> **What to work on**: Reproduce all of the data below line for line, keeping every character unchanged.
-- begin Data supplied --
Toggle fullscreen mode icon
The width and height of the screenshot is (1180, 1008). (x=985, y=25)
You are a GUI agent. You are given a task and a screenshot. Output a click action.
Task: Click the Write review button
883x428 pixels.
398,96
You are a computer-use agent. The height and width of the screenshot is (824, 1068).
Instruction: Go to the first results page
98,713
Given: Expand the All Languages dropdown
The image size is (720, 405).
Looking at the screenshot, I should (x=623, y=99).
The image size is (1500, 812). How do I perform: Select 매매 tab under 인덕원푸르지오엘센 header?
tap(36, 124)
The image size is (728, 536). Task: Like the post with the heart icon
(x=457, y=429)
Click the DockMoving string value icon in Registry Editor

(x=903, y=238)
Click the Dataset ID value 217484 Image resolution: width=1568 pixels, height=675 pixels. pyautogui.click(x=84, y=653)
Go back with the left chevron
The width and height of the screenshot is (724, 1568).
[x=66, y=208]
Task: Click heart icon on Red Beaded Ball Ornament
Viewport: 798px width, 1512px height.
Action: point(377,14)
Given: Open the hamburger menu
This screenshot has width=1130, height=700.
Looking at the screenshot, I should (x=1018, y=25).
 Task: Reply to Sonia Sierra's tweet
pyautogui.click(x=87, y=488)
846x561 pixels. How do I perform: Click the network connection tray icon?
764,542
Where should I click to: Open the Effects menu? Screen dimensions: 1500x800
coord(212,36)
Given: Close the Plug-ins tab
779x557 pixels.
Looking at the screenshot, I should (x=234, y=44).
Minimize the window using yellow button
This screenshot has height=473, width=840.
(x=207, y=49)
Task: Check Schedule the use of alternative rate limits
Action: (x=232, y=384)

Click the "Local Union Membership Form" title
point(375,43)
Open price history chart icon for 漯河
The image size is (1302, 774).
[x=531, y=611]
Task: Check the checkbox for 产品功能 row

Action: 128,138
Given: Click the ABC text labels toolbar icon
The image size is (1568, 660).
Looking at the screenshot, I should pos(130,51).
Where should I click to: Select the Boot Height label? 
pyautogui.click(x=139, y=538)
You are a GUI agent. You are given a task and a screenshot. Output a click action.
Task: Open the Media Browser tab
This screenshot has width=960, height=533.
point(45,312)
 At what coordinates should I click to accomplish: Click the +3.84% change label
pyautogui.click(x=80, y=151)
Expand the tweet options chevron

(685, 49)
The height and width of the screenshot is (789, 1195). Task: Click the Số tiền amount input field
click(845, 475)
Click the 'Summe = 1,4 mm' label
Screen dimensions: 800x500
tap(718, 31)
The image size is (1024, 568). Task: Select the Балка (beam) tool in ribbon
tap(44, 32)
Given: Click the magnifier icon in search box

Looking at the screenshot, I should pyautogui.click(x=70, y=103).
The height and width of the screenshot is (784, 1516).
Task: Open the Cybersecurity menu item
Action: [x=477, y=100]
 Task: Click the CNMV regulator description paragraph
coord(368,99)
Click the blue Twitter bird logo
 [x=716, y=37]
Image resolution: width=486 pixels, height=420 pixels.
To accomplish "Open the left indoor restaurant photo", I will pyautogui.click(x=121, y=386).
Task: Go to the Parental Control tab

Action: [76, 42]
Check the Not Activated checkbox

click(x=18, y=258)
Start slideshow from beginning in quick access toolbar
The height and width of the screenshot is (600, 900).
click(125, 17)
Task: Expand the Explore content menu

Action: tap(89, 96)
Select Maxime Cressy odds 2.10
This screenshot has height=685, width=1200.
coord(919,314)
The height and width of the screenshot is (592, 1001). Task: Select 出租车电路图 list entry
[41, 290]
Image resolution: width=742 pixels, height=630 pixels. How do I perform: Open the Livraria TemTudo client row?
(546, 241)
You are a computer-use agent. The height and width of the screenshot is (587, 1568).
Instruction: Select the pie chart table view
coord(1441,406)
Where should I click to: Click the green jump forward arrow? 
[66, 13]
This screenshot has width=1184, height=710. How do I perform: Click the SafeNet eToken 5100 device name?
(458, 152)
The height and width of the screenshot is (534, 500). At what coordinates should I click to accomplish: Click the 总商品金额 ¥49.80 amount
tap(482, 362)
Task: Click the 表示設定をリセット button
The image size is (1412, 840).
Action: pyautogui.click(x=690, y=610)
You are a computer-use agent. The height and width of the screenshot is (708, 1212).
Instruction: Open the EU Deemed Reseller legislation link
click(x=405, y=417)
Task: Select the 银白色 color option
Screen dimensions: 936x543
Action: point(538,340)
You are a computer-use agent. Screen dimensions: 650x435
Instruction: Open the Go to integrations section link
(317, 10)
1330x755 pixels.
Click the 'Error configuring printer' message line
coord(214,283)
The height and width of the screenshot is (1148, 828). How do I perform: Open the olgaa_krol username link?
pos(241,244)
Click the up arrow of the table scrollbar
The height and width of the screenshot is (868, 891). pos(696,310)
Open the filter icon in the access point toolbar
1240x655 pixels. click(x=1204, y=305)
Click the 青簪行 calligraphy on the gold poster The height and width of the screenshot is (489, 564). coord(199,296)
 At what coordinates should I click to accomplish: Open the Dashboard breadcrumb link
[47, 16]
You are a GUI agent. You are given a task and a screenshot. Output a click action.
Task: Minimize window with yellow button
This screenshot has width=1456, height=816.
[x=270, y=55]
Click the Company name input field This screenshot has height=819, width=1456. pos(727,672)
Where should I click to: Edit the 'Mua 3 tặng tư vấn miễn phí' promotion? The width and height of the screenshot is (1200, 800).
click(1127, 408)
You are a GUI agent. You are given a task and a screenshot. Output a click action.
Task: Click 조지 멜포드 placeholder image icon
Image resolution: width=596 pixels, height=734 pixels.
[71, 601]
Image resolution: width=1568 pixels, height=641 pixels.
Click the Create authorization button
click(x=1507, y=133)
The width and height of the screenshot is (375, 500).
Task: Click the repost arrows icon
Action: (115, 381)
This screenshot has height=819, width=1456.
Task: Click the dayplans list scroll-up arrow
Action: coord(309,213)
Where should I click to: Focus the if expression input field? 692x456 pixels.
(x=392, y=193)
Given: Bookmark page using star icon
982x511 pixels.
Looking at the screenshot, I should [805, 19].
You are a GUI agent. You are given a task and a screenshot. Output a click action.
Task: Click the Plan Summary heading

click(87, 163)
-- end Data supplied --
> **Complete output**:
Toggle fullscreen mode icon
The width and height of the screenshot is (1180, 1008). (x=985, y=25)
You are a GUI agent. You are given a task and a screenshot. Output a click action.
Task: Click the Write review button
883x428 pixels.
398,96
You are a computer-use agent. The height and width of the screenshot is (824, 1068).
Instruction: Go to the first results page
98,713
Given: Expand the All Languages dropdown
The image size is (720, 405).
Looking at the screenshot, I should (x=623, y=99).
The image size is (1500, 812). How do I perform: Select 매매 tab under 인덕원푸르지오엘센 header?
tap(36, 124)
The image size is (728, 536). Task: Like the post with the heart icon
(x=457, y=429)
Click the DockMoving string value icon in Registry Editor

(x=903, y=238)
Click the Dataset ID value 217484 Image resolution: width=1568 pixels, height=675 pixels. pyautogui.click(x=84, y=653)
Go back with the left chevron
The width and height of the screenshot is (724, 1568).
[x=66, y=208]
Task: Click heart icon on Red Beaded Ball Ornament
Viewport: 798px width, 1512px height.
Action: point(377,14)
Given: Open the hamburger menu
This screenshot has width=1130, height=700.
Looking at the screenshot, I should (x=1018, y=25).
 Task: Reply to Sonia Sierra's tweet
pyautogui.click(x=87, y=488)
846x561 pixels. How do I perform: Click the network connection tray icon?
764,542
Where should I click to: Open the Effects menu? Screen dimensions: 1500x800
coord(212,36)
Given: Close the Plug-ins tab
779x557 pixels.
Looking at the screenshot, I should (x=234, y=44).
Minimize the window using yellow button
This screenshot has height=473, width=840.
(x=207, y=49)
Task: Check Schedule the use of alternative rate limits
Action: (x=232, y=384)

Click the "Local Union Membership Form" title
point(375,43)
Open price history chart icon for 漯河
The image size is (1302, 774).
[x=531, y=611]
Task: Check the checkbox for 产品功能 row

Action: 128,138
Given: Click the ABC text labels toolbar icon
The image size is (1568, 660).
Looking at the screenshot, I should pos(130,51).
Where should I click to: Select the Boot Height label? 
pyautogui.click(x=139, y=538)
You are a GUI agent. You are given a task and a screenshot. Output a click action.
Task: Open the Media Browser tab
This screenshot has width=960, height=533.
point(45,312)
 At what coordinates should I click to accomplish: Click the +3.84% change label
pyautogui.click(x=80, y=151)
Expand the tweet options chevron

(685, 49)
The height and width of the screenshot is (789, 1195). Task: Click the Số tiền amount input field
click(845, 475)
Click the 'Summe = 1,4 mm' label
Screen dimensions: 800x500
tap(718, 31)
The image size is (1024, 568). Task: Select the Балка (beam) tool in ribbon
tap(44, 32)
Given: Click the magnifier icon in search box

Looking at the screenshot, I should pyautogui.click(x=70, y=103).
The height and width of the screenshot is (784, 1516).
Task: Open the Cybersecurity menu item
Action: [x=477, y=100]
 Task: Click the CNMV regulator description paragraph
coord(368,99)
Click the blue Twitter bird logo
 [x=716, y=37]
Image resolution: width=486 pixels, height=420 pixels.
To accomplish "Open the left indoor restaurant photo", I will pyautogui.click(x=121, y=386).
Task: Go to the Parental Control tab

Action: [76, 42]
Check the Not Activated checkbox

click(x=18, y=258)
Start slideshow from beginning in quick access toolbar
The height and width of the screenshot is (600, 900).
click(125, 17)
Task: Expand the Explore content menu

Action: tap(89, 96)
Select Maxime Cressy odds 2.10
This screenshot has height=685, width=1200.
coord(919,314)
The height and width of the screenshot is (592, 1001). Task: Select 出租车电路图 list entry
[41, 290]
Image resolution: width=742 pixels, height=630 pixels. How do I perform: Open the Livraria TemTudo client row?
(546, 241)
You are a computer-use agent. The height and width of the screenshot is (587, 1568).
Instruction: Select the pie chart table view
coord(1441,406)
Where should I click to: Click the green jump forward arrow? 
[66, 13]
This screenshot has width=1184, height=710. How do I perform: Click the SafeNet eToken 5100 device name?
(458, 152)
The height and width of the screenshot is (534, 500). At what coordinates should I click to accomplish: Click the 总商品金额 ¥49.80 amount
tap(482, 362)
Task: Click the 表示設定をリセット button
The image size is (1412, 840).
Action: pyautogui.click(x=690, y=610)
You are a computer-use agent. The height and width of the screenshot is (708, 1212).
Instruction: Open the EU Deemed Reseller legislation link
click(x=405, y=417)
Task: Select the 银白色 color option
Screen dimensions: 936x543
Action: point(538,340)
You are a computer-use agent. Screen dimensions: 650x435
Instruction: Open the Go to integrations section link
(317, 10)
1330x755 pixels.
Click the 'Error configuring printer' message line
coord(214,283)
The height and width of the screenshot is (1148, 828). How do I perform: Open the olgaa_krol username link?
pos(241,244)
Click the up arrow of the table scrollbar
The height and width of the screenshot is (868, 891). pos(696,310)
Open the filter icon in the access point toolbar
1240x655 pixels. click(x=1204, y=305)
Click the 青簪行 calligraphy on the gold poster The height and width of the screenshot is (489, 564). coord(199,296)
 At what coordinates should I click to accomplish: Open the Dashboard breadcrumb link
[47, 16]
You are a GUI agent. You are given a task and a screenshot. Output a click action.
Task: Minimize window with yellow button
This screenshot has width=1456, height=816.
[x=270, y=55]
Click the Company name input field This screenshot has height=819, width=1456. pos(727,672)
Where should I click to: Edit the 'Mua 3 tặng tư vấn miễn phí' promotion? The width and height of the screenshot is (1200, 800).
click(1127, 408)
You are a GUI agent. You are given a task and a screenshot. Output a click action.
Task: Click 조지 멜포드 placeholder image icon
Image resolution: width=596 pixels, height=734 pixels.
[71, 601]
Image resolution: width=1568 pixels, height=641 pixels.
Click the Create authorization button
click(x=1507, y=133)
The width and height of the screenshot is (375, 500).
Task: Click the repost arrows icon
Action: (115, 381)
This screenshot has height=819, width=1456.
Task: Click the dayplans list scroll-up arrow
Action: coord(309,213)
Where should I click to: Focus the if expression input field? 692x456 pixels.
(x=392, y=193)
Given: Bookmark page using star icon
982x511 pixels.
Looking at the screenshot, I should [805, 19].
You are a GUI agent. You are given a task and a screenshot. Output a click action.
Task: Click the Plan Summary heading

click(87, 163)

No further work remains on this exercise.